My feet pretty much management each side of my life: I dress around their needs, reward them with a great soak for agreeing to go on hikes with my mates, and hope that they perceive the occasional should be shoved right into a pair of heels when work calls for it.
However my feet, together with the feet of many others of my era, harm. They have sprouted bunions and have days after they howl like an alley cat in heat if I attempt to wear anything aside from a large-width consolation shoe. This is the problem: I am not an old lady and don’t desire my toes to make me really feel like one.
I get that my ft have misplaced their attractiveness, making the wearing of sandals a hard promote. And they can be fairly hot-tempered once i insist on sporting a pair of social gathering shoes with sexy heels. But I work in an workplace and I can’t put on my UGGs or flip-flops every day, can I? Yet, that is the only selection they’ve been giving me lately.
It feels so unfair; I’ve recognized my feet for my whole life and i’ve at all times handled them with respect. Faithful pedicures, foot massages on demand, instant treatment for ingrown toenails; I’ve spared no expense of their care — and that includes shopping for nicely-made shoes.
I remember insisting that we cease on the Ferragamo shoe museum in Florence Italy on our first go to to that city, that’s how a lot I care about footwear. Salvatore Ferragamo (the “shoemaker to the stars”) started his profession making footwear by hand, special order fit-to-measure footwear. He studied the foot’s anatomy and knew exactly which square inch needed probably the most help. Ferragamo, by the way, made footwear for Marilyn Monroe however he never made a wide-width comfort shoe.
I am removed from alone in feeling betrayed by my ft. Cosmetic foot surgical procedure has proved to be considerably recession-proof for one easy reason: The boomer bubble has reached crucial mass once again, and our feet are a multitude. My prediction is that foot surgeries — beauty and in any other case — may simply surpass tummy tucks and facelifts as the place our future “enhancement” dollars are spent.

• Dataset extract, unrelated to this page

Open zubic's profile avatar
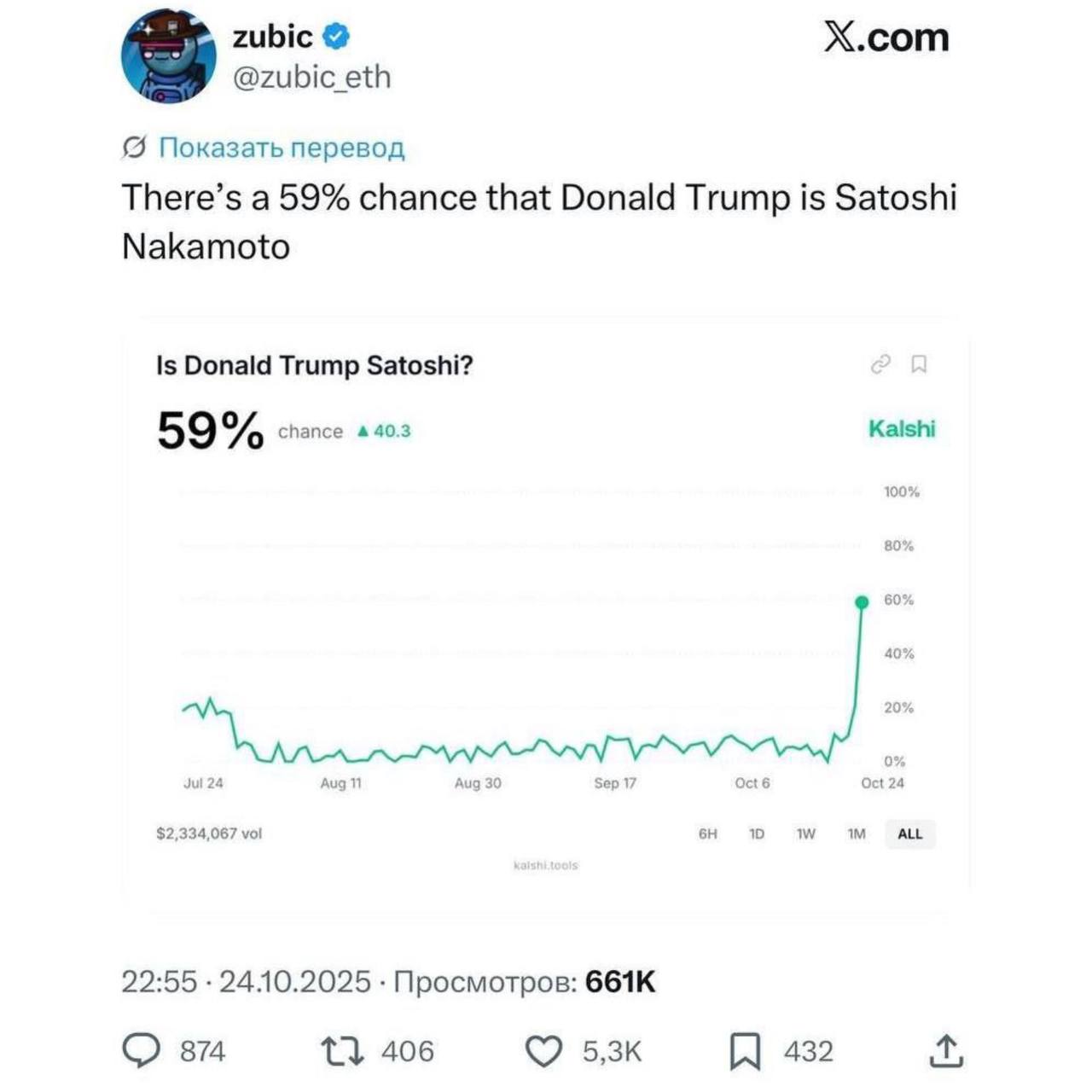The height and width of the screenshot is (1092, 1092). point(169,57)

Which is what led me one recent day to the web site of the Beverly Hills Aesthetic Foot Surgical procedure in Studio Metropolis, Calif., where I discovered such surgeries because the “Cinderella Procedure” — a trademarked “preventive” bunion correction that makes feet narrower. There’s also the “Perfect 10! Aesthetic Toe Shortening” that trims toes so they can be properly jammed into pointy shoes. And naturally, the “Foot-Tuck Fat Pad Augmentation,” where your tummy fat is injected into the balls of your feet for additional cushioning.

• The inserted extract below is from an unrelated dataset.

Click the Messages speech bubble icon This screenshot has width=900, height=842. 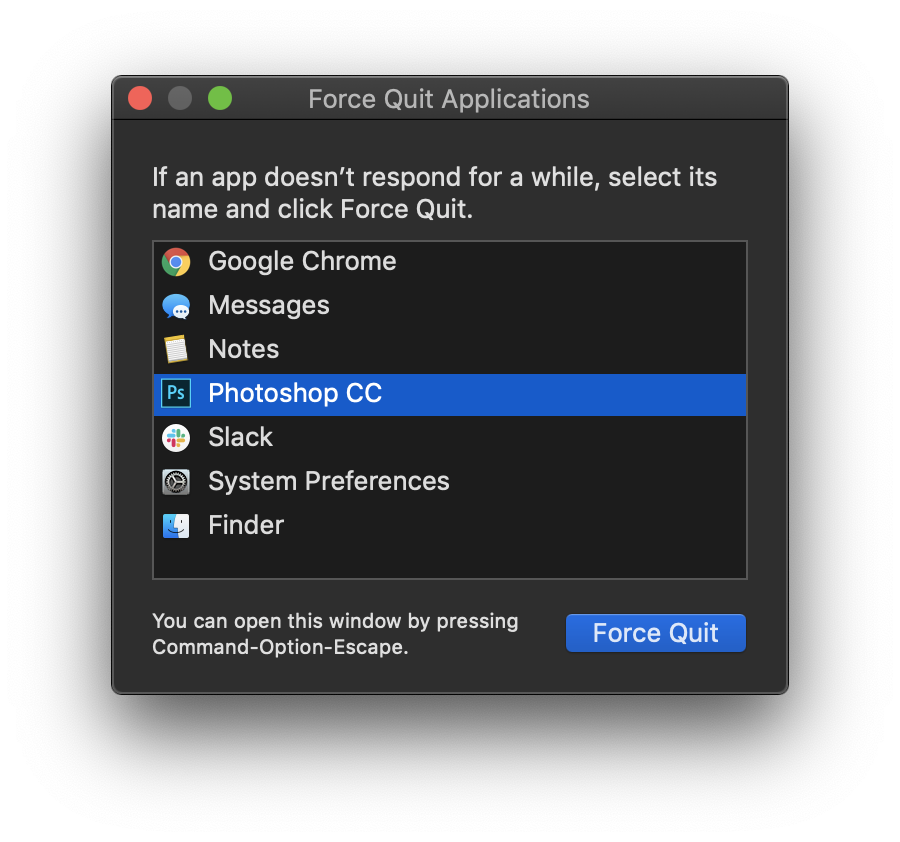176,306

What can I say moreover I scare off simply and couldn’t get previous the web site, not even to the phone? I feel the same concerning the Malibu Urgent Care office where “emergency” Botox injections are supplied on a stroll-in basis and they’re open 365 days a year.
My one and solely hope is that once more the sheer mass of boomers will prevail. We can’t all be submitting to Cinderella Procedures, so maybe some sensible — very sensible — shoe manufacturer will determine that a few zillion customers are waiting for someone to build a better mousetrap, or in this case, a pair of pumps that can be worn comfortably for greater than 10 minutes.
In the meantime, readers, I welcome your strategies. Please let me know the most snug stylish shoe you own. I promise to try them out. Wide-width comfort sneakers want not apply.